Ask lots of questions about the day nursery

The inspection report will be full of essential information about the nursery and how well it meets all the relevant statutory criteria. However, it will not tell you everything you need to know about whether the care and environment provided by the nursery is right for your child. The only way to properly assess this is for you and your child to visit the nursery and to make observations. And, of course, you will want to ask lots of questions: speak to parents of children who attend the nursery, the nursery staff, and, if you can, ask for references and testimonials.
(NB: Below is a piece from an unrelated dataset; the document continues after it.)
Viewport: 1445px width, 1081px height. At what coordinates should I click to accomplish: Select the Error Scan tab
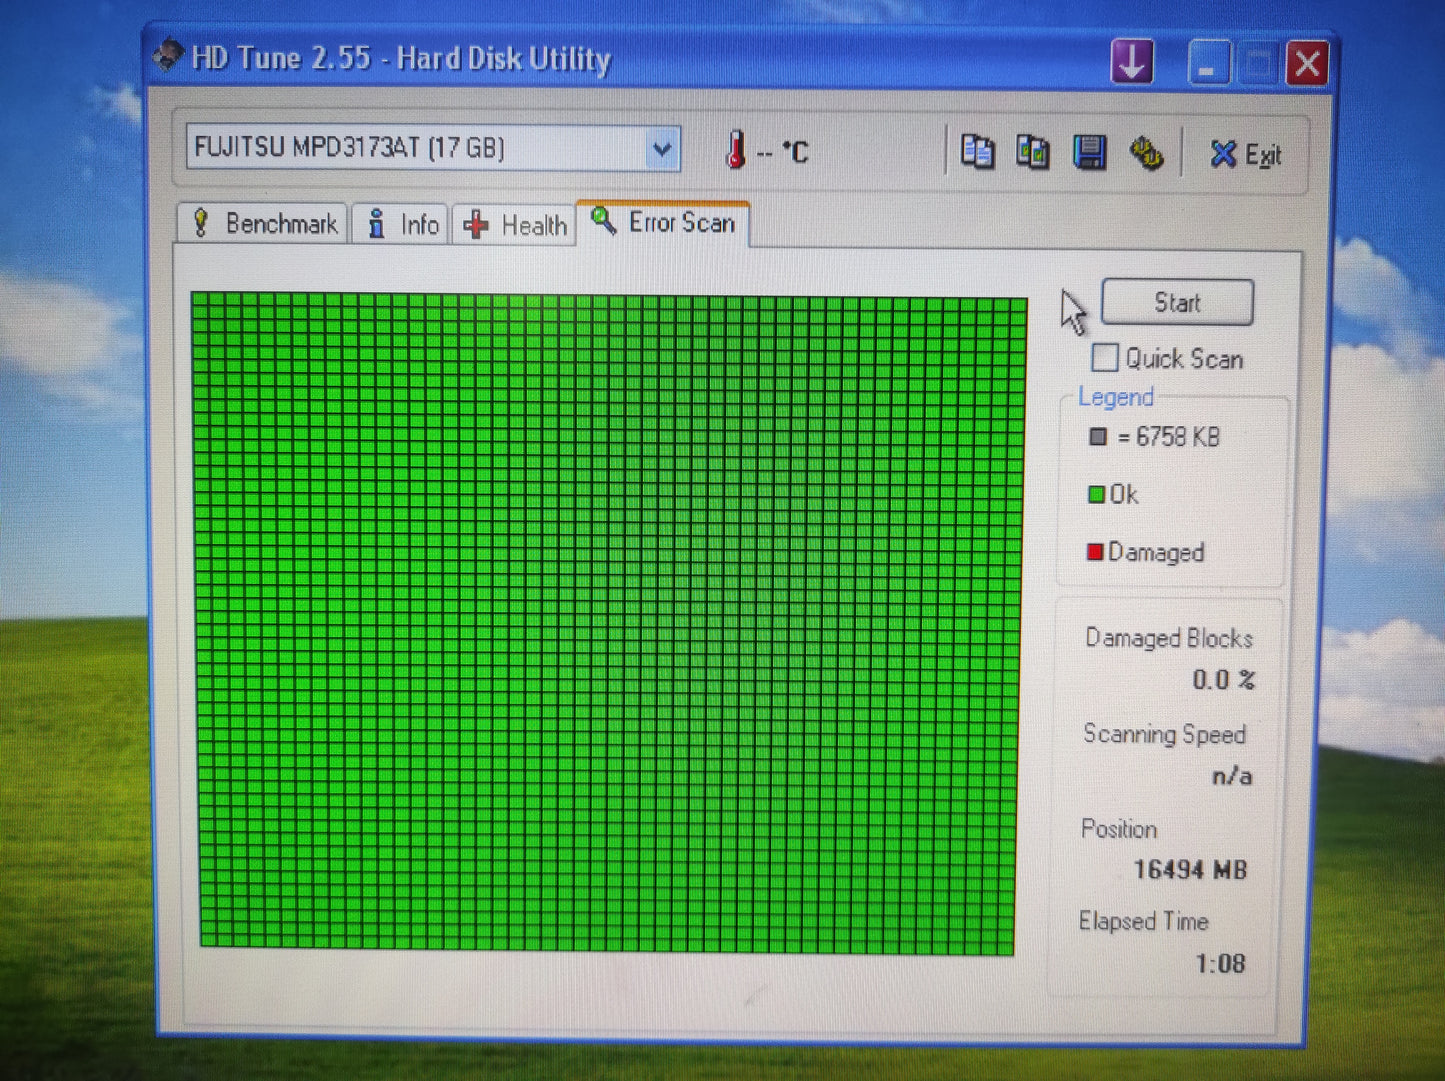tap(663, 222)
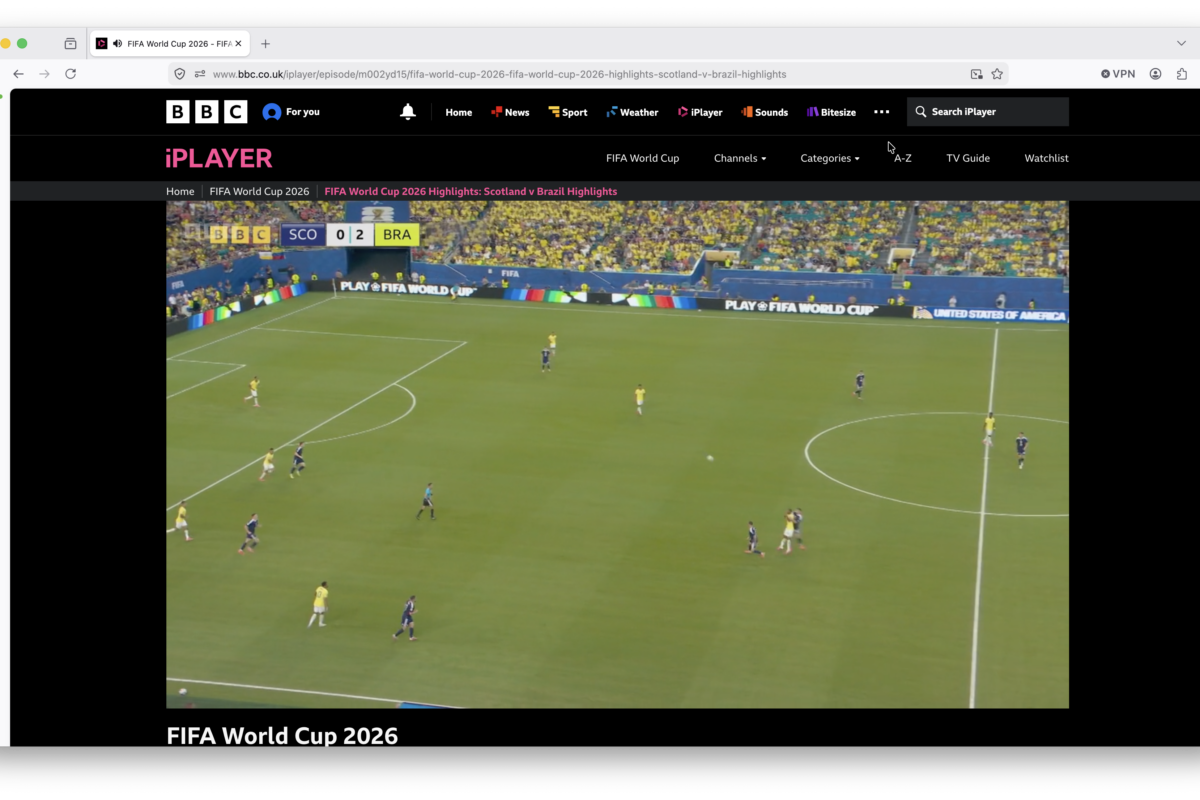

Questions to ask a day nursery – checklist

By asking the following questions, you are likely to get a good idea of the kind of care, learning and social environment a day nursery will provide:

  • What might a typical day at nursery look like? For example, what kinds of activities will children perform and what are the day nursery’s routines?
  • Do staff receive ongoing training? This will help you determine whether the nursery is committed to ongoing evolution and improvement.
  • What is the level of staff turnover? If staffing at the nursery is relatively stable, this may indicate that staff are valued and happy in their work. A happier workplace for staff means it is more likely that the children are cared for in a stable and positive atmosphere.
  • How does the nursery provide for both physical and emotional development? Children need a variety of learning stimuli and environments. If the nursery attends to physical and emotional needs, it is a good indicator of a broad educational experience for your child.
  • How often do children go outside? Regular trips outside provide stimulation and help a child’s development. If a nursery has a good outdoor space at their disposal, children can get regular vitamin D from the sun as well as plenty of outdoor play.
  • What special events are held throughout the year? from Christmas, Diwali, Easter, Eid al Adha, Hanukkah and Vesak, to educational events for Black History month, World Book Day and World Environment Day, a comprehensive special events calendar may be a sign that a nursery is not simply a nursery but also part of a thriving community that will deliver a broad range of cultural and educational experiences for your child.
  • Does the nursery have a copy of all its policies? For example, health and safety, fire emergency and food hygiene policies.
  • Is there flexibility with drop-off and pick-up times? This may be very important if you’re working hours are liable to change, if you frequently get stuck in traffic or if you’re a commuter who must suffer the ordeals of an unreliable train service.
  • What is the nursery’s sickness policy? This will help you determine when your child should be off school with a specific illness and for how long.
  • Does the nursery have an open-door policy for parents? Some nurseries may be very flexible about when they allow parents to drop-in and say hello to their child during the day, others less so.
  • What are the meal times and what are the meal options? This is very important as up until this point you will likely have had total control over what your child is given to eat.
  • What is the nursery’s key person policy? Nurseries should have a key person policy that ensures continuity of care for your child.
  • What is the nursery’s security policy? You will want to know that your child is safe from people simply walking in off the street.
  • What is the nursery’s security policy for outings? Every nursery should have a strict nursery policy for offsite outings so that you can allow your child to go with confidence.

Conclusion

Once you have found the day nursery that works for you and your child, you can book your child’s place and arrange for start times. This may feel daunting, but it is also really exciting and is a journey you and your child can undertake together. It will doubtless take some time for your son or daughter to adjust to their new surroundings just as it will take you some time to get used to the new reality of having them in daycare. As such, expect some hiccups along the way, but by taking time to plan ahead, you can at least ensure that the transition to day nursery runs as smoothly as possible.